» What to work on: Put everything from the line containing "Where should I click to: Select the highlighted" down to the line containing "tap(286, 166)" into a numbered list, one line per number, skipping blank lines. Leave out all other records.

» Listed entries:
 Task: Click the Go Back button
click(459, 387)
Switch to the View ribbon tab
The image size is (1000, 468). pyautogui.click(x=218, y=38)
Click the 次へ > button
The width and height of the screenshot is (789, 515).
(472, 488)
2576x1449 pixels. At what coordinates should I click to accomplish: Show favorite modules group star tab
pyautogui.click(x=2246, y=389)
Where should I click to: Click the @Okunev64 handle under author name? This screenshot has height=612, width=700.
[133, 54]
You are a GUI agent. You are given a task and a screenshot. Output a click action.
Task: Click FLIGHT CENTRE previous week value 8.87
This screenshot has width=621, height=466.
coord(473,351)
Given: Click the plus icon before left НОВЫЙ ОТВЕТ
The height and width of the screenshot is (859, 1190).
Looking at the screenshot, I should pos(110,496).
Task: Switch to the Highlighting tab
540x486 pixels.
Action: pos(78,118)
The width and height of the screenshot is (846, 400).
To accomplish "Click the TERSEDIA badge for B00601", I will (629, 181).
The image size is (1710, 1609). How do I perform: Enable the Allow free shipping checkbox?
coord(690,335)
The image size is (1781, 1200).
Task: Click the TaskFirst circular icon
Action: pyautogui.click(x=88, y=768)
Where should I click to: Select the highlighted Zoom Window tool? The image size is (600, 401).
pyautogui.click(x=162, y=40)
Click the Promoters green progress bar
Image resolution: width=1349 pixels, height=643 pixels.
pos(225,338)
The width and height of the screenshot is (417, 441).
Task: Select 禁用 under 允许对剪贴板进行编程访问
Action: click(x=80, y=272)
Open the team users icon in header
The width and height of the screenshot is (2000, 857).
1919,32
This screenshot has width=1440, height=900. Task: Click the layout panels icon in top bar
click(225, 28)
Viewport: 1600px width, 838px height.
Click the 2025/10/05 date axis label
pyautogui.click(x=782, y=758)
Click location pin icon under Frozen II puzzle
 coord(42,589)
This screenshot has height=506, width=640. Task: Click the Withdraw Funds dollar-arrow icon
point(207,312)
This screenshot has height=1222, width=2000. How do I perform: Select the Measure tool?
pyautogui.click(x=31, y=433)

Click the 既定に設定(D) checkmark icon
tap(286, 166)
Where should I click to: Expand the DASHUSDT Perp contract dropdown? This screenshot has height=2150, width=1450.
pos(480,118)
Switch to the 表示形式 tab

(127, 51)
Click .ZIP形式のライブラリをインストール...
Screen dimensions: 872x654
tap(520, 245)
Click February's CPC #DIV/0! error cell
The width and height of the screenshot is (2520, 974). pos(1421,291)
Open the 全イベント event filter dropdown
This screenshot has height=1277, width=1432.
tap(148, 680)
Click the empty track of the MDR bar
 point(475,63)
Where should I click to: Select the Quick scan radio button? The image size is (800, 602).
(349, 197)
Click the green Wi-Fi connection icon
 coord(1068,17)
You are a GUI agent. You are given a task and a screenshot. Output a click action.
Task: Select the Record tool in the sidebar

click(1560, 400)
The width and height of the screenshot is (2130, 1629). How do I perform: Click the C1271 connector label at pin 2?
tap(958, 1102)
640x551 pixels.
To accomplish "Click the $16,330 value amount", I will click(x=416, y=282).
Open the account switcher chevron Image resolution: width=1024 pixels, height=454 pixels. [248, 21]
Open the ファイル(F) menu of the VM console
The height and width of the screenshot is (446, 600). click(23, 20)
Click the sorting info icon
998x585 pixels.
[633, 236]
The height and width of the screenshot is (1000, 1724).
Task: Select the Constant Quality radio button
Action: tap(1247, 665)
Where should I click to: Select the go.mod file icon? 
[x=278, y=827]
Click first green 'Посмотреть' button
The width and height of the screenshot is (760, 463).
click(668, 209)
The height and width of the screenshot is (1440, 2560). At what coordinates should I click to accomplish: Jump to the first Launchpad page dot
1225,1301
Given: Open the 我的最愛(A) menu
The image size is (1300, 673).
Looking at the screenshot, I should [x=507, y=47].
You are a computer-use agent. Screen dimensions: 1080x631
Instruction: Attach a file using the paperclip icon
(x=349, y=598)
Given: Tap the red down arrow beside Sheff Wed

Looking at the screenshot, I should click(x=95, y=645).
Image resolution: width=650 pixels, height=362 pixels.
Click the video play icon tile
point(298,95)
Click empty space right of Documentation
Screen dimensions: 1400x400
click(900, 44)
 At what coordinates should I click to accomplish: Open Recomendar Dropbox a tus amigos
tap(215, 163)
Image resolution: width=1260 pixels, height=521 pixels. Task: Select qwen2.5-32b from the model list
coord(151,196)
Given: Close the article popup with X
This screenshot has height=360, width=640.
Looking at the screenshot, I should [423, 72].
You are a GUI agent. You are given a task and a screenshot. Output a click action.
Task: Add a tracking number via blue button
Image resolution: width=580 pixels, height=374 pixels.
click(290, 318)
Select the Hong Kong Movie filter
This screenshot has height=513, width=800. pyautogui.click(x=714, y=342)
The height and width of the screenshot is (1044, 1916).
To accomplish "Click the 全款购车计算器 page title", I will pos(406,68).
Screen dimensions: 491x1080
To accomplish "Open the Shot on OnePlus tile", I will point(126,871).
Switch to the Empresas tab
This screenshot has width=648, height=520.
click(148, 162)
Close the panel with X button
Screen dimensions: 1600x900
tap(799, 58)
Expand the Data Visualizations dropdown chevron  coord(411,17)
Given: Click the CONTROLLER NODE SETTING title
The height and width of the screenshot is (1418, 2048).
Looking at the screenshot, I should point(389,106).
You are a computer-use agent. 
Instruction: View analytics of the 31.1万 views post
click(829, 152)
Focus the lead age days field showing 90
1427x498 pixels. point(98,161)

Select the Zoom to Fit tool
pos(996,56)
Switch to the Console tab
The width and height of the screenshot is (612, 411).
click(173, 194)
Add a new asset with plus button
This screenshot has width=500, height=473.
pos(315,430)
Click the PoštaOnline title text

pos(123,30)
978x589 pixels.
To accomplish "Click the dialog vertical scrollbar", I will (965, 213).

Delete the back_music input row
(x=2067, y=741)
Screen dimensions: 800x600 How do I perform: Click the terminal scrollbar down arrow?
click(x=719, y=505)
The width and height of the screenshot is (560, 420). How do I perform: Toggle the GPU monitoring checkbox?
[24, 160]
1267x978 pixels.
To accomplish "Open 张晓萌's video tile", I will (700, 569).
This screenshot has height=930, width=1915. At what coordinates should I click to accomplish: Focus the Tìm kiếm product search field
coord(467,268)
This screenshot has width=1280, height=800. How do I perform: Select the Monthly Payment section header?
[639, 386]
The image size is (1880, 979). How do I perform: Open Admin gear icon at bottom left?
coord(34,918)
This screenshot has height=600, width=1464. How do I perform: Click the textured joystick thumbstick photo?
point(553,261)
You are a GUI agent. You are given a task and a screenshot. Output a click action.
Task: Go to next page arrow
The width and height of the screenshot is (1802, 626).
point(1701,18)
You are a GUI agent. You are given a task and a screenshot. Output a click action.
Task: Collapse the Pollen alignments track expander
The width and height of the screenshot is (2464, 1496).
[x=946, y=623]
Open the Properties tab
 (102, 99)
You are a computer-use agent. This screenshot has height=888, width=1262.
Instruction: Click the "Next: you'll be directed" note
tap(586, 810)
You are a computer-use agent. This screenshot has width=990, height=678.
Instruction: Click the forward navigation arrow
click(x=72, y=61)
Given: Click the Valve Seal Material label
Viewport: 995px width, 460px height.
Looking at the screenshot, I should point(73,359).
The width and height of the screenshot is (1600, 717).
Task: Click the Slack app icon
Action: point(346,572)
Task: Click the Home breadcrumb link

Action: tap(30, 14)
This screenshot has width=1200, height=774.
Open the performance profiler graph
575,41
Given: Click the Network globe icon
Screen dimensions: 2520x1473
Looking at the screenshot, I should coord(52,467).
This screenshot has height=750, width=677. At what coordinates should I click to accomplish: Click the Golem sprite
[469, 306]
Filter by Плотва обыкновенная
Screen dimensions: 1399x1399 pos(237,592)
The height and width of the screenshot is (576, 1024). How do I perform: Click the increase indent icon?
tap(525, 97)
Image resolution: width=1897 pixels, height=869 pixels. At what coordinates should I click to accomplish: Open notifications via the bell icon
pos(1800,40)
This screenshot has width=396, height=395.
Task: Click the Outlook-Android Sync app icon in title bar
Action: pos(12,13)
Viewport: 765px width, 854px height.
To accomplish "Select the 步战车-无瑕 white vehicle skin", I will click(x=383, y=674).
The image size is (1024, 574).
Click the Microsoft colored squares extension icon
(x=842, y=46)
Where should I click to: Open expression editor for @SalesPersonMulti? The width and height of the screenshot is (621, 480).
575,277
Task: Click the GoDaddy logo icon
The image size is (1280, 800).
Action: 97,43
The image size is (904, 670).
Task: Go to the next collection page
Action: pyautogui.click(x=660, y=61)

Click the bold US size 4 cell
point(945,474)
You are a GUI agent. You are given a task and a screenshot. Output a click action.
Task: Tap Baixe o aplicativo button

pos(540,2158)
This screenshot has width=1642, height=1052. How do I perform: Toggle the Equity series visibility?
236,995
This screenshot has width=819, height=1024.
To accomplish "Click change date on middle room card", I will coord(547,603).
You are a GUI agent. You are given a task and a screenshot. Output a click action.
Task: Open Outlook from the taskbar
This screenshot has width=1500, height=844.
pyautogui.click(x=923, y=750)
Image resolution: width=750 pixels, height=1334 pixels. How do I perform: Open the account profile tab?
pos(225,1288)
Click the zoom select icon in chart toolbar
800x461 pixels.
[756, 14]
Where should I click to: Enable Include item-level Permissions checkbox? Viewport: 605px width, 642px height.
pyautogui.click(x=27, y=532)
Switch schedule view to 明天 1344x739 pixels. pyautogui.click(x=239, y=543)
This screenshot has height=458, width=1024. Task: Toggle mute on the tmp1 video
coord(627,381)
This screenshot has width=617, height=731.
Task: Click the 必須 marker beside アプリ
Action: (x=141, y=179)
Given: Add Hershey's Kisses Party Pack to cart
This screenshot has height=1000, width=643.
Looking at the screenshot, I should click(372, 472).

» Written solution:
1. Where should I click to: Select the highlighted Zoom Window tool? The image size is (600, 401).
2. pyautogui.click(x=162, y=40)
3. Click the Promoters green progress bar
4. Image resolution: width=1349 pixels, height=643 pixels.
5. pos(225,338)
6. The width and height of the screenshot is (417, 441).
7. Task: Select 禁用 under 允许对剪贴板进行编程访问
8. Action: click(x=80, y=272)
9. Open the team users icon in header
10. The width and height of the screenshot is (2000, 857).
11. 1919,32
12. This screenshot has width=1440, height=900. Task: Click the layout panels icon in top bar
13. click(225, 28)
14. Viewport: 1600px width, 838px height.
15. Click the 2025/10/05 date axis label
16. pyautogui.click(x=782, y=758)
17. Click location pin icon under Frozen II puzzle
18.  coord(42,589)
19. This screenshot has height=506, width=640. Task: Click the Withdraw Funds dollar-arrow icon
20. point(207,312)
21. This screenshot has height=1222, width=2000. How do I perform: Select the Measure tool?
22. pyautogui.click(x=31, y=433)
23. Click the 既定に設定(D) checkmark icon
24. tap(286, 166)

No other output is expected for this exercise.